With props from the likes of Jimmie Vaughan, Buddy Guy, and Eric Clapton, Austin’s Gary Clark Jr. is out to blast soul-rocking blues into the 21st century with his fulllength debut, Blak and Blu.
It’s Friday night and Gary Clark Jr. is relaxing in a downtown New York bar, calmly sipping a beer while everything around him is in chaos. Hard rock blares from the sound system behind him, a motorcycle roars by in the street, and yet it’s barely audible over the din of the next table, where an after-work foursome has just burst into a full-throated paroxysm of laughter. Unfazed, the 28-year-old guitar hero actually seems bemused by the cacophony, as though it’s all just part of the whirlwind journey he’s been on for the last few years, but one that really began back in his hometown of Austin, Texas, when he was still just a lanky teenager.

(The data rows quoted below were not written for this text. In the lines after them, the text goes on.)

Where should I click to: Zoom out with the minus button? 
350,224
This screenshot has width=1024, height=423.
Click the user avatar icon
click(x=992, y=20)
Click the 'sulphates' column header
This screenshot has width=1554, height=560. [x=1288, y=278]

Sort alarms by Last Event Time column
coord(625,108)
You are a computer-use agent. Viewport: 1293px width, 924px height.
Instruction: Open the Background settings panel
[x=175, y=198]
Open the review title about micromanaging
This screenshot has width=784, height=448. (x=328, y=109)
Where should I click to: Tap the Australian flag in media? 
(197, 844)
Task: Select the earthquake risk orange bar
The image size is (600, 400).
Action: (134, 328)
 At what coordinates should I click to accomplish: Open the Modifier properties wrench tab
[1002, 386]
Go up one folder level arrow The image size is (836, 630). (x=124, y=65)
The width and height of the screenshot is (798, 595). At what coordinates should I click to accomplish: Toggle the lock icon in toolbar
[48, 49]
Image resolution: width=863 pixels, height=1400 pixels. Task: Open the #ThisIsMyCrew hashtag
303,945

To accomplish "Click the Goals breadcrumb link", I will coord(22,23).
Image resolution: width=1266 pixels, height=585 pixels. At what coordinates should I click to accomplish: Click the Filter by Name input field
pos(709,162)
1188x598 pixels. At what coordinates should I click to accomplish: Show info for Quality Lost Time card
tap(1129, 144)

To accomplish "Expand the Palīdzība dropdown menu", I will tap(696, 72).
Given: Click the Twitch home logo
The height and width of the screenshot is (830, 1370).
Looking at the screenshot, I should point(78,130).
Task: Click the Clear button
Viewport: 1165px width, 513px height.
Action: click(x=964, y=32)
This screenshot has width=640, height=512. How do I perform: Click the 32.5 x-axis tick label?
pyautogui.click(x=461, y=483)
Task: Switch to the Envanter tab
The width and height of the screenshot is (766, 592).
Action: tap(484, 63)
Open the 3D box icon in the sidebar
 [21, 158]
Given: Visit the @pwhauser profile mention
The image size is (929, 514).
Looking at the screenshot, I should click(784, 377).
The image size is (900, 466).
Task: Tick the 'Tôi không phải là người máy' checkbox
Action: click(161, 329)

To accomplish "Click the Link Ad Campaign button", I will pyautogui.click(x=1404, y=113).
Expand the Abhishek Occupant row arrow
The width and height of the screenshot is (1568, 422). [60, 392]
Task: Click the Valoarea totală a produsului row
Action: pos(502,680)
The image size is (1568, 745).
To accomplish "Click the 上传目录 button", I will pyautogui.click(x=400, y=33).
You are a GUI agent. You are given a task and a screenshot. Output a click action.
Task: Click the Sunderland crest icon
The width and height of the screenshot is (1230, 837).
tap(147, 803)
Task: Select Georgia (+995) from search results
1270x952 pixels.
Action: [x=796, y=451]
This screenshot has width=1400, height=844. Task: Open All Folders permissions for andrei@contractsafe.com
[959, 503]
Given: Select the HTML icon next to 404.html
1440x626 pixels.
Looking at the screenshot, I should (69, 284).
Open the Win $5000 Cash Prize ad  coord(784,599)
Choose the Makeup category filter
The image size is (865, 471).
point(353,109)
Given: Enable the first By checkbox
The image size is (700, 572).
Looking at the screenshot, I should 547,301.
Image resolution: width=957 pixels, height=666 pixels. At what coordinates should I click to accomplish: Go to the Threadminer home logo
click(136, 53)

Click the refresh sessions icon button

“I don’t think I’d be doing what I’m doing now if I hadn’t grown up there,” he says, thoughtfully stroking his chin. “As a kid, I used to just walk down Sixth Street and I fell into it—the vibe, the culture, the influence, the music. And when I first started on the music scene, I fell in with the blues. That was the only place that I knew of where I could get up on the stage and play with perfect strangers and make something happen. From there, I learned about Clifford Antone and Antone’s club. That whole scene definitely set up a solid foundation for me.”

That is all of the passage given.